Do this –
Update the listing below by replacing "Intake field" with "Intake box" and keeping everything else the same.

Information given –
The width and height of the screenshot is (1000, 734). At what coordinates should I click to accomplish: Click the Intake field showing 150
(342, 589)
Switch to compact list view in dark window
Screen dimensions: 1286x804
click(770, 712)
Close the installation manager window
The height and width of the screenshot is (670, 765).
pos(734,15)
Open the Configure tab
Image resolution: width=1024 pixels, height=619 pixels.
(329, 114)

Exercise answer –
The width and height of the screenshot is (1000, 734). At what coordinates should I click to accomplish: Click the Intake box showing 150
(342, 589)
Switch to compact list view in dark window
Screen dimensions: 1286x804
click(770, 712)
Close the installation manager window
The height and width of the screenshot is (670, 765).
pos(734,15)
Open the Configure tab
Image resolution: width=1024 pixels, height=619 pixels.
(329, 114)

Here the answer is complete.